Diante do cego, Jesus tem duas atitudes: primeiramente, Ele se apresenta como Luz do mundo, respondendo que a cegueira não tem nada a ver com o pecado dele ou de seus pais, como considerava a teologia da época: “Isso não tem nada que ver com os pecados dele ou dos pais; mas aconteceu assim para se manifestarem nele as obras de Deus. É preciso trabalhar, enquanto é dia, nas obras d’Aquele que Me enviou. Vai cegar a noite, em que ninguém pode trabalhar. Enquanto Eu estou no mundo, sou a luz do mundo”.

 

Em segundo lugar, Jesus passa das palavras à atitude, ou seja, Ele liberta o cego de sua cegueira e, com tala ato, o introduz no convívio da sociedade, como que lhe dando uma “nova criação, uma nova vida”: “Dito isto, cuspiu em terra, fez com a saliva um pouco de lodo e ungiu os olhos do cego.

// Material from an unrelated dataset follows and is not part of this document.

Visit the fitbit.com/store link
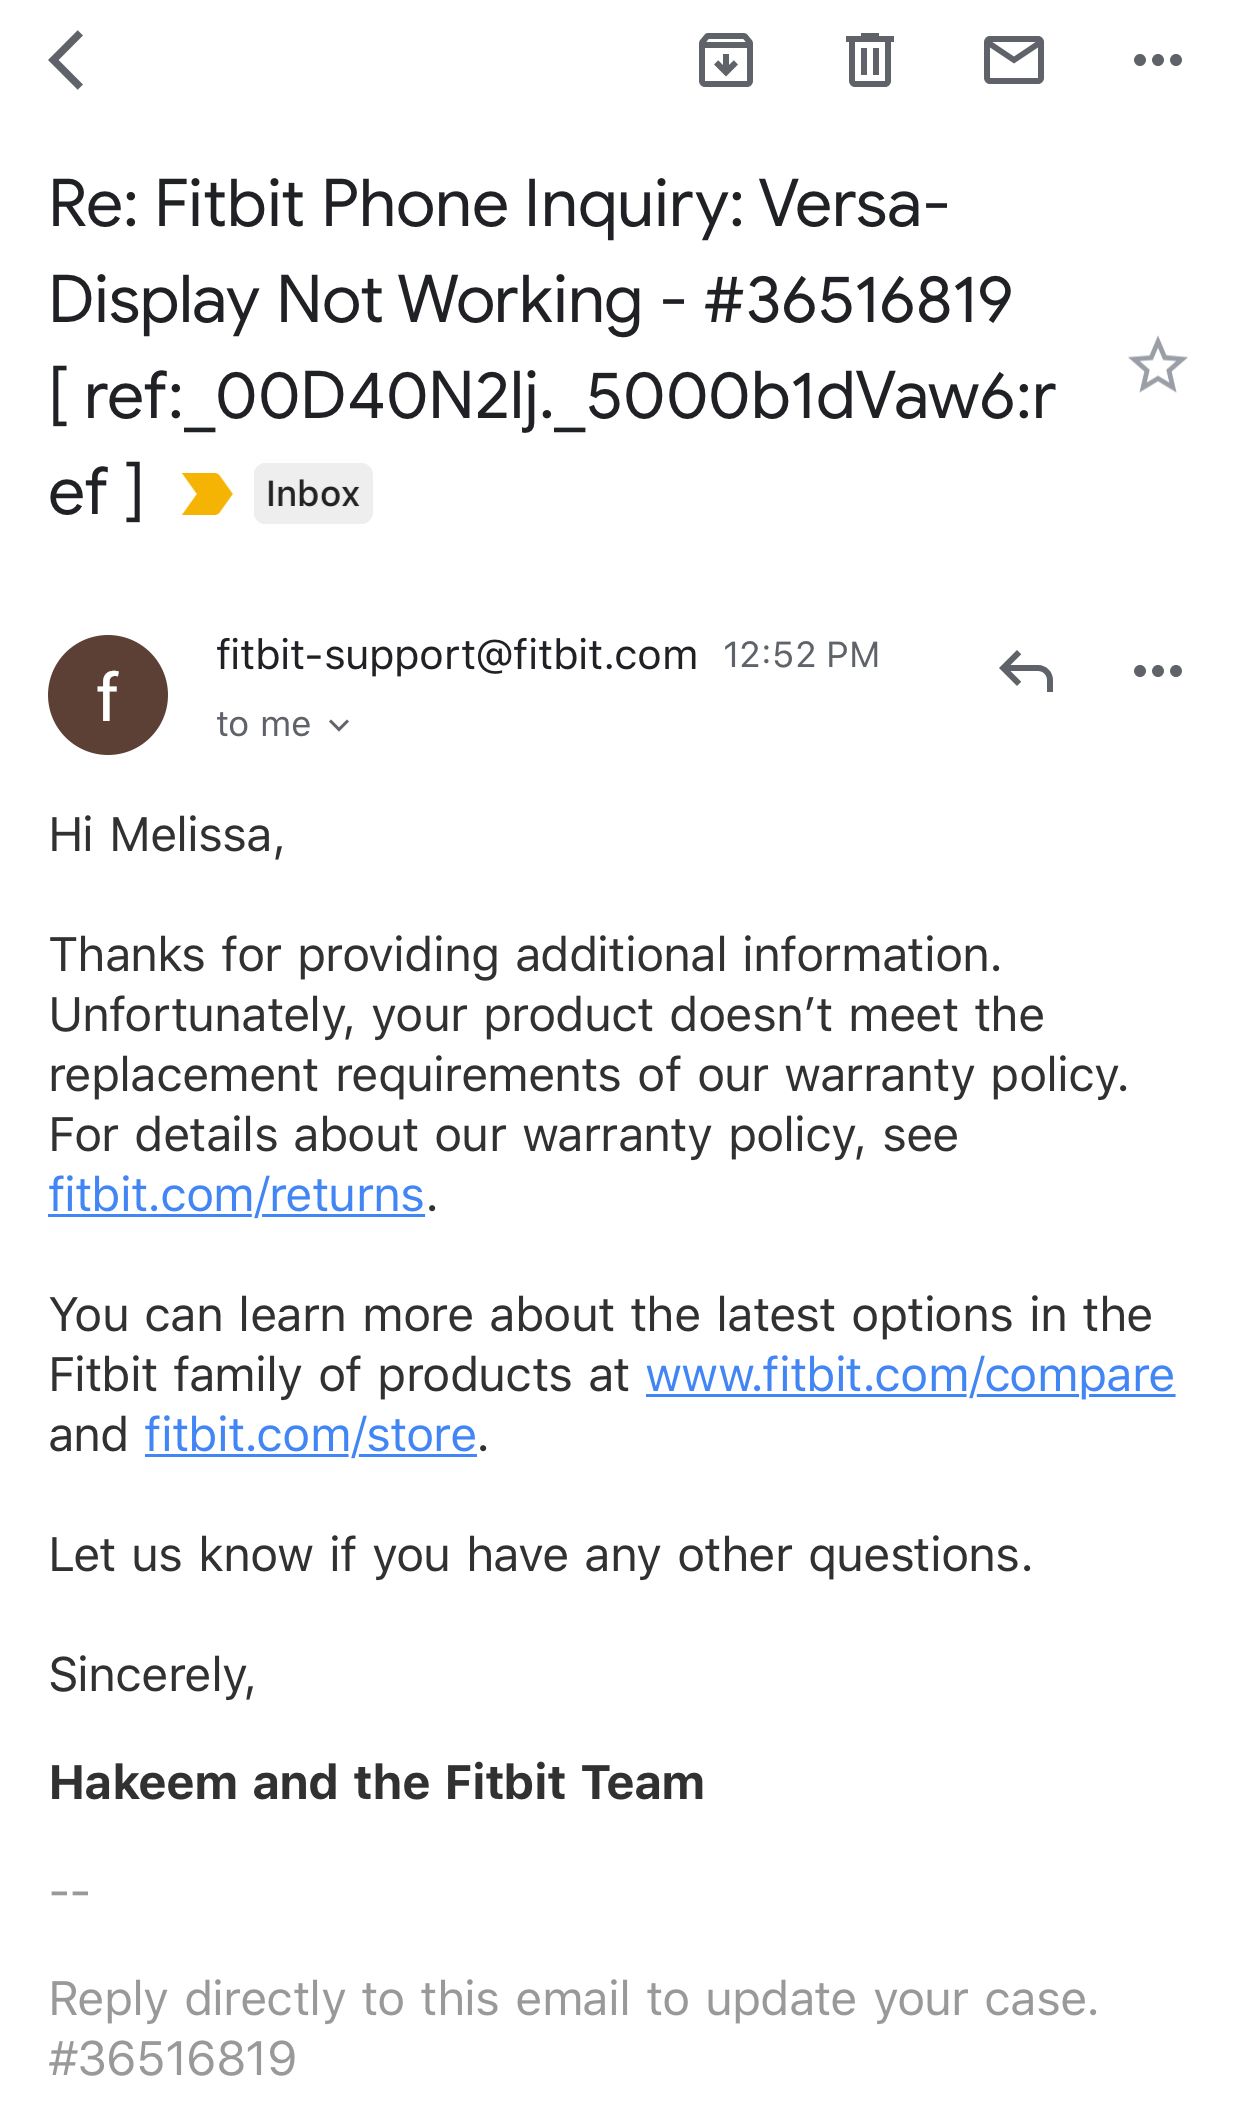1242x2124 pixels. point(311,1435)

Depois disse-lhe: ‘Vai lavar-te à piscina de Siloé’; Siloé quer dizer ‘Enviado’. Ele foi, lavou-se e ficou a ver”. Ora, O gesto de fazer lodo reproduz, evidentemente, o gesto criador de Deus presente em Gn 2,7 (quando Deus amassou o barro e modelou o homem). A saliva, por sua vez, transmitia, pensava-se, a própria força ou energia vital (equivale ao sopro de Deus, que deu vida a Adão – cf. Gn 2,7). Assim, Jesus juntou ao barro a sua própria energia vital, repetindo o gesto criador de Deus. A missão de Jesus é criar um Homem Novo, animado pelo Espírito de Jesus.

 

Na primeira leitura, contudo, temos outro elemento da teologia batismal, a unção. Temos o relato da unção do Rei Davi e, com este fato, a liturgia nos convida a refletirmos sobre a nossa própria unção. No dia do nosso batismo fomos ungidos como óleo dos catecúmenos, e, também, com o óleo do crisma que torna, como Cristo, sacerdotes, profetas e Reis. Aqui, temos um ótimo pretexto para refletirmos sobre a unção que recebemos no dia do nosso Baptismo e que nos constituiu testemunhas da “luz” de Deus no mundo. A catequese que João nos propõe hoje garante-nos: a realização plena do homem continua a ser a prioridade de Deus. Jesus Cristo, o Filho de Deus, Ele veio ao encontro dos homens e mostrou-lhes a luz libertadora: convidou-os a renunciar ao egoísmo e auto-suficiência que geram “trevas”, sofrimento, escravidão e a fazerem da vida um dom, por amor. Aderir a esta proposta é viver na “luz” e deixar-se re-criar por Deus através de uma experiência verdadeira de encontro com Jesus. Como é que eu me situo face ao desafio que, em Jesus, Deus me faz de ser “testemunha da luz”?